═════ Input material
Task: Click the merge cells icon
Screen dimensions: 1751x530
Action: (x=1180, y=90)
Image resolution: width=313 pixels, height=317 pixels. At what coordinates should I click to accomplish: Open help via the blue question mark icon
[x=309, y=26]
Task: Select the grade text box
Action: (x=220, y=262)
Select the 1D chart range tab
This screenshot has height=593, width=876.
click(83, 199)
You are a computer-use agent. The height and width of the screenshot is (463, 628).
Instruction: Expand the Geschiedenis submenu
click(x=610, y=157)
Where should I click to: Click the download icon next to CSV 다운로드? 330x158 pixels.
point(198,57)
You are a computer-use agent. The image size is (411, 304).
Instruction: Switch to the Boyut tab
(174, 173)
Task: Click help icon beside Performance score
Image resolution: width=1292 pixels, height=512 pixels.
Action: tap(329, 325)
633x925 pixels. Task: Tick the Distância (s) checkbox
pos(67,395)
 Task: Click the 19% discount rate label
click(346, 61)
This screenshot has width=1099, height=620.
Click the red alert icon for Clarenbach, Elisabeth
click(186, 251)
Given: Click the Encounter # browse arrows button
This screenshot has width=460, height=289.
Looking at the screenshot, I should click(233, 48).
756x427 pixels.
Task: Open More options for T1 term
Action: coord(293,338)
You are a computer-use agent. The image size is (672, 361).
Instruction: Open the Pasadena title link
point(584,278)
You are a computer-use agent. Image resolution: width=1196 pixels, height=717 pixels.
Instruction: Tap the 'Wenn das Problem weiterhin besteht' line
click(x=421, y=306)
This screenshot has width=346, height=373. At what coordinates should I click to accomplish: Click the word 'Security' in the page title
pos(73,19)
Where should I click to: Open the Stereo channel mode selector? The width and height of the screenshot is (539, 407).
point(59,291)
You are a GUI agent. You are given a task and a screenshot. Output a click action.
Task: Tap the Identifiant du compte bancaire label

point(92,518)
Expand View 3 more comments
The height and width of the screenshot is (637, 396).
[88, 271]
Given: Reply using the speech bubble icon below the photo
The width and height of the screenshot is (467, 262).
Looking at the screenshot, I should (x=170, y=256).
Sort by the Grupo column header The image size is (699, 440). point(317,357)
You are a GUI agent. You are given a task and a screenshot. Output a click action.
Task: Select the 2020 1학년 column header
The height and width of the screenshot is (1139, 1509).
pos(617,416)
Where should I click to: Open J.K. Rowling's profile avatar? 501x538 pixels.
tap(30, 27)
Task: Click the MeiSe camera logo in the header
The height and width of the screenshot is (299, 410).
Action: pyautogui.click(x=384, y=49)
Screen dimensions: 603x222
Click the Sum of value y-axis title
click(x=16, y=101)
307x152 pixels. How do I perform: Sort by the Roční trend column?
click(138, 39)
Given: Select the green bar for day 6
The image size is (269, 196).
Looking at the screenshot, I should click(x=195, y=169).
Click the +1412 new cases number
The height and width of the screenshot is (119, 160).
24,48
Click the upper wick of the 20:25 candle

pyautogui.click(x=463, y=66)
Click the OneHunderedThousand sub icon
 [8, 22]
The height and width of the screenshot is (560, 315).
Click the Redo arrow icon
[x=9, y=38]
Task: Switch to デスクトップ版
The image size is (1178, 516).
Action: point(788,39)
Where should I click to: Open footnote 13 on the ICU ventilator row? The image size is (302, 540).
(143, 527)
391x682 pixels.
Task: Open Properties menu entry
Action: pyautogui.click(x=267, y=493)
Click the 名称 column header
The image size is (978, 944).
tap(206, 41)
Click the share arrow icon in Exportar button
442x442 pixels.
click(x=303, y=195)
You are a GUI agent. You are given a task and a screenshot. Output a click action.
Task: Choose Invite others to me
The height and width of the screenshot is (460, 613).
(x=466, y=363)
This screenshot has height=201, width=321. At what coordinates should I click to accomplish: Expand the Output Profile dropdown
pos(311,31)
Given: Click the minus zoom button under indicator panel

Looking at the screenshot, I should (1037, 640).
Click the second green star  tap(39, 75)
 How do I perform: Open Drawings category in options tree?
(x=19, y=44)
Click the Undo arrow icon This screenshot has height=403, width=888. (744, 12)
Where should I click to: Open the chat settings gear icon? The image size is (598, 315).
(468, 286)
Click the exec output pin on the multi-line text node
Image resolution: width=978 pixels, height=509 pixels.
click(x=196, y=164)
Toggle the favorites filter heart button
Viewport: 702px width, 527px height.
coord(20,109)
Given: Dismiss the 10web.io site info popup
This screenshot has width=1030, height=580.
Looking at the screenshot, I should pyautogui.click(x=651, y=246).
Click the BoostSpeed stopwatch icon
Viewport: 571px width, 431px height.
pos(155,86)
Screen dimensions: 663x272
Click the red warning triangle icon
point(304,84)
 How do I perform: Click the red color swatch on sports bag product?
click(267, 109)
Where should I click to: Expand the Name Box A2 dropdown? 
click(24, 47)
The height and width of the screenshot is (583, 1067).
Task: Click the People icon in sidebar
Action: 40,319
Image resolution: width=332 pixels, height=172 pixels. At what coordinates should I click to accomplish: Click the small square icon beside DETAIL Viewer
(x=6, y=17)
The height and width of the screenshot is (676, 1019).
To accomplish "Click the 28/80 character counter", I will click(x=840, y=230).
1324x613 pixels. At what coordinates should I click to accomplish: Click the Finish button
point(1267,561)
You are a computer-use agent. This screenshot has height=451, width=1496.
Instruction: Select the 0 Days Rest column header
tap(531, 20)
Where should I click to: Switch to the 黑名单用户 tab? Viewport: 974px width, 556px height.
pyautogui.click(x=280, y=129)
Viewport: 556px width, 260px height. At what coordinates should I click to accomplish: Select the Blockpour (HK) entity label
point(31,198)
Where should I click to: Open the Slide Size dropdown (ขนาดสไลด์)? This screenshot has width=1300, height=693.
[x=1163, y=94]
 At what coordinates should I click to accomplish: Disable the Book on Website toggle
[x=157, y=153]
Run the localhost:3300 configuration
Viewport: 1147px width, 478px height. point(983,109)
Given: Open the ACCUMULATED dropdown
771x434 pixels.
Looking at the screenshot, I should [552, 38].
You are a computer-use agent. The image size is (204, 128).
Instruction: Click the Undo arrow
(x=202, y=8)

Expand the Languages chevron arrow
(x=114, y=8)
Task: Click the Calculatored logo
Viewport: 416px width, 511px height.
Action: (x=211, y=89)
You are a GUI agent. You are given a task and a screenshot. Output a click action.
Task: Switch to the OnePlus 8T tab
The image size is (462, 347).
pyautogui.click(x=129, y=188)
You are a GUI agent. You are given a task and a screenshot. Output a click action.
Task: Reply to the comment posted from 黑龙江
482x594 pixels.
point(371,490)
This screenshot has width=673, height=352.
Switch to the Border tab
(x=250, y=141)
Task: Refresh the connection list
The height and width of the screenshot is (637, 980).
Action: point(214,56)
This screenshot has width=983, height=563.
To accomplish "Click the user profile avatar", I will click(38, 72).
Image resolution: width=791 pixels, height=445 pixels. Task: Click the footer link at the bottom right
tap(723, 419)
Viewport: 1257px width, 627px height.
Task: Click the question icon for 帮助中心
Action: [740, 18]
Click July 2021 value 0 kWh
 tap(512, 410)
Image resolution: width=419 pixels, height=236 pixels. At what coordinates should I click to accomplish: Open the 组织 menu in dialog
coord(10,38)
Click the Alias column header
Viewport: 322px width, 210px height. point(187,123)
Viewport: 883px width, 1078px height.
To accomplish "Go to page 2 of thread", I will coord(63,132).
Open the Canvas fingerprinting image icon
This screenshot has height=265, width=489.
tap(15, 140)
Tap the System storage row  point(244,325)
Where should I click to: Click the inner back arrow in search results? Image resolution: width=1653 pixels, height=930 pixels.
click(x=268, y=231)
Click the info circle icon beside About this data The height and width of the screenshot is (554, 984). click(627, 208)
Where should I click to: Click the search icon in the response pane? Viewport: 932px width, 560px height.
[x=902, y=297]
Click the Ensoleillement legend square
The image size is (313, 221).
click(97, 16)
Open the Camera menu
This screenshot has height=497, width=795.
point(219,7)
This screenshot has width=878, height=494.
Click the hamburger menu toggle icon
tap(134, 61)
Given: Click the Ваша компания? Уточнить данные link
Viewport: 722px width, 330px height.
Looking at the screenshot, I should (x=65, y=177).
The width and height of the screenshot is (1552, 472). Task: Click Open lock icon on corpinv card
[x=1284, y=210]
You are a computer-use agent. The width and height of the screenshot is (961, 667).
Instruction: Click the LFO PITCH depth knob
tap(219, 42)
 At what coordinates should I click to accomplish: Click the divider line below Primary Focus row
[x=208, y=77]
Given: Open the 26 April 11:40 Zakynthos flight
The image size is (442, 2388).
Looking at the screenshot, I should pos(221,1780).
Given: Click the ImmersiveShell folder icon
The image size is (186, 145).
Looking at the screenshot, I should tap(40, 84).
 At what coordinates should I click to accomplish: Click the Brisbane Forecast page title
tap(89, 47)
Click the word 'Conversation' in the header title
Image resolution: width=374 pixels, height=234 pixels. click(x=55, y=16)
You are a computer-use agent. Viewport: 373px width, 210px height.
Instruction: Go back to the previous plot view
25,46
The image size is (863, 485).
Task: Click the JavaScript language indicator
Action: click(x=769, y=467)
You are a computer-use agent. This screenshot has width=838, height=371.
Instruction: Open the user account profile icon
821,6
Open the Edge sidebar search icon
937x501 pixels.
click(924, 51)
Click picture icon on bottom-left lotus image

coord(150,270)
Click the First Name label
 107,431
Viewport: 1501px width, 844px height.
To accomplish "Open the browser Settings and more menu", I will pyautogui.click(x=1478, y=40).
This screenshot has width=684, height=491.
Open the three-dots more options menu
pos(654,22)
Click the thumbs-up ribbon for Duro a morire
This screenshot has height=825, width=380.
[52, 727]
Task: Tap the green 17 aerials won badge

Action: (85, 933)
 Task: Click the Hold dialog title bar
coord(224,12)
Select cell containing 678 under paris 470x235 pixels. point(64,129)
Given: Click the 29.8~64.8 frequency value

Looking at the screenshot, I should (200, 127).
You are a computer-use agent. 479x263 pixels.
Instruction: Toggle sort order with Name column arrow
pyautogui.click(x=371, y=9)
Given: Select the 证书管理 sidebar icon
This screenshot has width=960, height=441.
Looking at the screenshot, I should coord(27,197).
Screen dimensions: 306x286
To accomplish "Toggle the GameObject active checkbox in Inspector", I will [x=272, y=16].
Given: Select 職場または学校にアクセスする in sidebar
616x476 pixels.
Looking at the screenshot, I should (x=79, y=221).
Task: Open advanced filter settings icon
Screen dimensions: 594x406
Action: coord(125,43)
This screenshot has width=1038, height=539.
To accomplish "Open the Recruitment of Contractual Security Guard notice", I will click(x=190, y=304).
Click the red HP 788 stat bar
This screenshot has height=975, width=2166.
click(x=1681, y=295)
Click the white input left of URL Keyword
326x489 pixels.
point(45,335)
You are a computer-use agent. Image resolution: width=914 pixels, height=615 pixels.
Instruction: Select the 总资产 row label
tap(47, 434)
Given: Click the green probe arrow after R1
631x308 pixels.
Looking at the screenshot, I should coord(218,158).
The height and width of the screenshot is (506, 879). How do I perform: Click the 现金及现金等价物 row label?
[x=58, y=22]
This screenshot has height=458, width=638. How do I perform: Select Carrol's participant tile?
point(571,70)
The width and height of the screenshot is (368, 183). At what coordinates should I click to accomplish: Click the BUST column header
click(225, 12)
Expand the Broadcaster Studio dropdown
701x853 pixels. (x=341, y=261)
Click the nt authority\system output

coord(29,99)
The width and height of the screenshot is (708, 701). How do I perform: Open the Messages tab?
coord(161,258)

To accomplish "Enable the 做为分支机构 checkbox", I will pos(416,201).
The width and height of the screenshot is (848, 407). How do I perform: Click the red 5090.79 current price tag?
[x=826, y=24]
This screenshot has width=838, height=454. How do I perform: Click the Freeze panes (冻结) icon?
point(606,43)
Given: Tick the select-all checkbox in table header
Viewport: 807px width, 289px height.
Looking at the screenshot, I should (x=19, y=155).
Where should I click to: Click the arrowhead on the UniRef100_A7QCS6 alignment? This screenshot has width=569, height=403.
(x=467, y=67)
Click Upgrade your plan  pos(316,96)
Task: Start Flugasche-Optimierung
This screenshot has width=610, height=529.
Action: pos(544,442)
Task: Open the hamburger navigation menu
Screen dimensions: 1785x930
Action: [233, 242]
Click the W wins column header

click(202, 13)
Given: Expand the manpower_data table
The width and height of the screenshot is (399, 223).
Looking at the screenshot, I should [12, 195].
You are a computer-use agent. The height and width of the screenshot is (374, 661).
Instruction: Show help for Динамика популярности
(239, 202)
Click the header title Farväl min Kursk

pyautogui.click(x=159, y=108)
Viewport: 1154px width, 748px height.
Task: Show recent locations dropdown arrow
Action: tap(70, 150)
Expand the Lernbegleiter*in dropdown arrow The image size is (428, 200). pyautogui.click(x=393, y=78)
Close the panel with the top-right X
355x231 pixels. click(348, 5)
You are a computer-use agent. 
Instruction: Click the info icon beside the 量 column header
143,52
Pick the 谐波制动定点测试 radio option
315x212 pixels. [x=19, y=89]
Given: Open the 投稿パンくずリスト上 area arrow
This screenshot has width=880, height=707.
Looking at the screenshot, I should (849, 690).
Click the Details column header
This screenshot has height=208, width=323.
══════════
= What you need to do =
Scan the entries for lines holding the string "logo", then copy every one of them.

= Response to this exercise =
Task: Click the MeiSe camera logo in the header
Task: Click the Calculatored logo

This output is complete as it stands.